# NetworkSolutions vs. Confixx



## mzanzig (3. September 2004)

Hallo Community!

Ich habe mich vor einiger Zeit entschieden, einen Root-Server für Reseller zu mieten, um größtmögliche Flexibilität zu erhalten. Nun bin ich bei einem deutschen Provider gelandet, der mir eine Confixx-Oberfläche (3.0 Prof.) zur Verfügung stellt.

Meine Domains (meinname.com, meinname.net) liegen bei Network Solutions (NSI) und sollen dort auch weiter liegen bleiben, da sie für Jahre im Voraus bezahlt sind. NSI bietet einen Forwarding Service an, der auch schon für eine Test-Domain geklappt hat, d.h. der Aufruf wurde korrekt an den neuen Server weitergeleitet, die HTML-Datei wurde angezeigt. Sogar eMail funktionierte schon!

Nun habe ich die Test-Domain dem ersten "User" entzogen und einem zweiten User zugewiesen, auf dem das "richtige" Angebot liegt. Auch das klappte prima: die "richtigen" HTML-Seiten wurden angezeigt.

Danach habe ich die Zuweisung wieder rückgängig gemacht, und seither erscheint beim Aufruf meiner Testdomain (meinname.net) nicht mehr das HTML-Dokument, das ich hinterlegt habe, sondern nur mehr der Login-Screen für Confixx - Die Weiterleitung funktioniert also immer noch.

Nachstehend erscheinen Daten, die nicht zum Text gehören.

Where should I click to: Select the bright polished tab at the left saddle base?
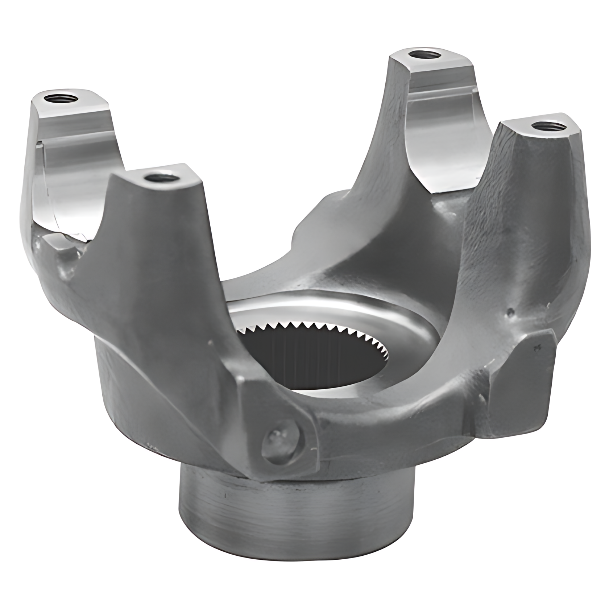tap(69, 239)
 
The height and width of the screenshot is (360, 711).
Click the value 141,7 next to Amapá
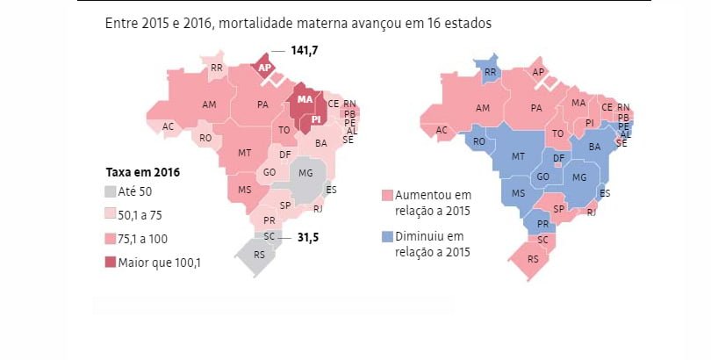point(304,52)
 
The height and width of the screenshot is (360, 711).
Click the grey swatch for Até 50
point(111,191)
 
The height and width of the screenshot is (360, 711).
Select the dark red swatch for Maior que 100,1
point(111,262)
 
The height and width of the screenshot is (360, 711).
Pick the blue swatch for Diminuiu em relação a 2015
point(387,237)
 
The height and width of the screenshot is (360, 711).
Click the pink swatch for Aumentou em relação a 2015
point(387,194)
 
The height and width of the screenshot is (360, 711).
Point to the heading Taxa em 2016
point(142,172)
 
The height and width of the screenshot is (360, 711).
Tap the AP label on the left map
point(263,67)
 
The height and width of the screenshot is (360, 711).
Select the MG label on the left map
point(305,172)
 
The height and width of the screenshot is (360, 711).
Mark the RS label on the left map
point(258,256)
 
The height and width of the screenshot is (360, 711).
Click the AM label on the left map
point(209,104)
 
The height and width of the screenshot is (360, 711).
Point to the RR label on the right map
point(490,72)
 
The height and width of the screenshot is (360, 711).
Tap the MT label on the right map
point(518,158)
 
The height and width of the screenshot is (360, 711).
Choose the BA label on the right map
point(593,147)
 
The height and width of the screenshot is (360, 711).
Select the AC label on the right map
point(442,130)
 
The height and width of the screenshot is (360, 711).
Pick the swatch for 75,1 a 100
point(111,239)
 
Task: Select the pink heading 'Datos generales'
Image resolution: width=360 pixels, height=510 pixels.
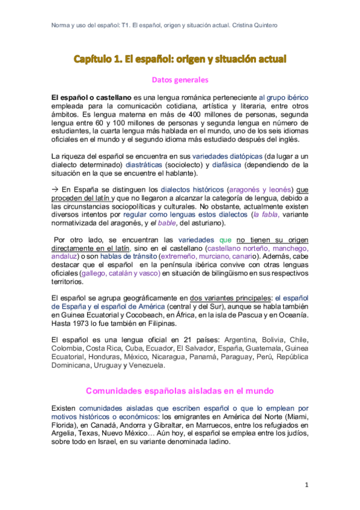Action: pyautogui.click(x=180, y=79)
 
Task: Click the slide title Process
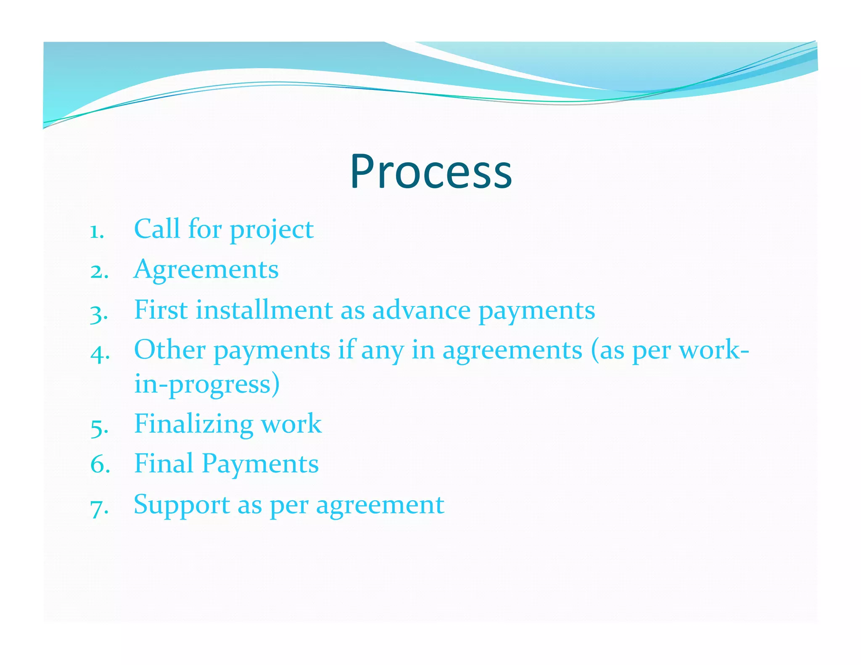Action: [x=431, y=172]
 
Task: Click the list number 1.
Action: [x=97, y=232]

Frage nun: Wie stelle ich Confixx (oder etwas anderes) ein, daß wieder die HTML-Datei angezeit wird und eben nicht der Login-Screen

Vielen Dank im Voraus,

-- Mark


----------



## scherzbold (6. September 2004)

Der login screen erscheint nur dann wenn keine Weiterleitung eingerichtet ist im Confixx und der Rechner nicht weiss was er mit der Domain anfangen soll. Also hast du beim Hin und Her irgendwas vergessen oder falsch gemacht.


----------